- **BRIEF**
All entries that follow are to be printed exactly as written.

-.-.-

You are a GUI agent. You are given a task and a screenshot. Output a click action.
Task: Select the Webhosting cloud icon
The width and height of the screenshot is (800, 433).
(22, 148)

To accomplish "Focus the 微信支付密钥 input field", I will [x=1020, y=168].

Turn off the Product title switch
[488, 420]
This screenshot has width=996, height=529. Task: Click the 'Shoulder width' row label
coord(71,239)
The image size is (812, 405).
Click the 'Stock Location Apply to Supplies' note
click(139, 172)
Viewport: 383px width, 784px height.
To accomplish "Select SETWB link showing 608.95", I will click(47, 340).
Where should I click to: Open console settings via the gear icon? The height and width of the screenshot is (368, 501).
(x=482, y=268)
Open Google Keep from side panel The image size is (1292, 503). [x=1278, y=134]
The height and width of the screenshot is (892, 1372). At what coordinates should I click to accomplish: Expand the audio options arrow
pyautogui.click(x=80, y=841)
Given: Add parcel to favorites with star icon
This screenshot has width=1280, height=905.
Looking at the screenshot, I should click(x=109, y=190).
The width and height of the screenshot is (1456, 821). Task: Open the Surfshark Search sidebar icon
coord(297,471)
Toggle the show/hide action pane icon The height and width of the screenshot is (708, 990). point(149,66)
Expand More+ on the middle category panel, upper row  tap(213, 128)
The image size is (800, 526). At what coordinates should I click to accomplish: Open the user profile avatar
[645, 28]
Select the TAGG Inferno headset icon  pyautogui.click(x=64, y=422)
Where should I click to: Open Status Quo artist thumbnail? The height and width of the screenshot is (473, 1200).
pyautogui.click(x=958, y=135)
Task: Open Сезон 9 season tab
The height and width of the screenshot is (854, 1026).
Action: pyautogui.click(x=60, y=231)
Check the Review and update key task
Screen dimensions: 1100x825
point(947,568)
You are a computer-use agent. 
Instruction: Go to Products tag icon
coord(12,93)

-.-.-

- **RESPONSE TO THE EXERCISE**
You are a GUI agent. You are given a task and a screenshot. Output a click action.
Task: Select the Webhosting cloud icon
The width and height of the screenshot is (800, 433).
(22, 148)

To accomplish "Focus the 微信支付密钥 input field", I will [x=1020, y=168].

Turn off the Product title switch
[488, 420]
This screenshot has width=996, height=529. Task: Click the 'Shoulder width' row label
coord(71,239)
The image size is (812, 405).
Click the 'Stock Location Apply to Supplies' note
click(139, 172)
Viewport: 383px width, 784px height.
To accomplish "Select SETWB link showing 608.95", I will click(47, 340).
Where should I click to: Open console settings via the gear icon? The height and width of the screenshot is (368, 501).
(x=482, y=268)
Open Google Keep from side panel The image size is (1292, 503). [x=1278, y=134]
The height and width of the screenshot is (892, 1372). At what coordinates should I click to accomplish: Expand the audio options arrow
pyautogui.click(x=80, y=841)
Given: Add parcel to favorites with star icon
This screenshot has width=1280, height=905.
Looking at the screenshot, I should click(x=109, y=190).
The width and height of the screenshot is (1456, 821). Task: Open the Surfshark Search sidebar icon
coord(297,471)
Toggle the show/hide action pane icon The height and width of the screenshot is (708, 990). point(149,66)
Expand More+ on the middle category panel, upper row  tap(213, 128)
The image size is (800, 526). At what coordinates should I click to accomplish: Open the user profile avatar
[645, 28]
Select the TAGG Inferno headset icon  pyautogui.click(x=64, y=422)
Where should I click to: Open Status Quo artist thumbnail? The height and width of the screenshot is (473, 1200).
pyautogui.click(x=958, y=135)
Task: Open Сезон 9 season tab
The height and width of the screenshot is (854, 1026).
Action: pyautogui.click(x=60, y=231)
Check the Review and update key task
Screen dimensions: 1100x825
point(947,568)
You are a computer-use agent. 
Instruction: Go to Products tag icon
coord(12,93)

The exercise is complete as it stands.